For practical reasons I like to have (non-HTML) URLs end with their file 
extension, this avoids some confusion when people try to save the data.


> Not sure what you mean by being able to link rather than retrieve.

If you want to link, all information must fit into a URL, i.e. I can't 
require you to set HTTP headers etc. If you are writing some code to 
retrieve resources, on the other hand, that shouldn't be a problem.

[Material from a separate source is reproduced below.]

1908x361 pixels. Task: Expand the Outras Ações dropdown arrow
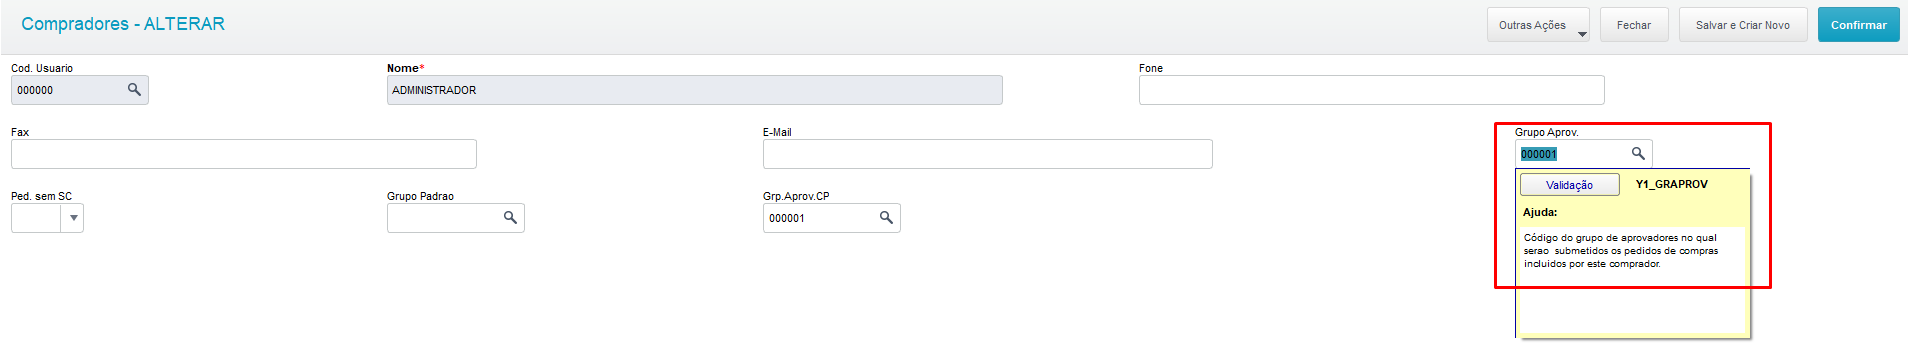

> If the URL of the resource was based on the LSID then that would be a 
> reasonable solution. It's rather complicated  to have to fetch a page 
> using the LSID, figure out what it redirected to, and only then do the 
> rewrite. It also doesn't always work: e.g.
> 
> http://beta.uniprot.org/?query=urn:lsid:uniprot.org:core:Citation_Statement
> goes to
> http://dev.isb-sib.ch/projects/uniprot-rdf/owl/citation_statement.html
> but
> http://dev.isb-sib.ch/projects/uniprot-rdf/owl/citation_statement.rdf 
> doesn't yield rdf.

Good point, should set up something that extracts this data from the 
"core.owl" file.


> BTW, I just tried the following and it gives an error.
> 
> http://beta.uniprot.org/?query=urn:lsid:uniprot.org:annotation:PRO_0000123886 

This is one of the few kinds of "second-level" identifiers (i.e. the data 
is part of another resource, in this case P12345). Plan to add support for 
this, but I'm afraid this is not at the very top of the list of priorities.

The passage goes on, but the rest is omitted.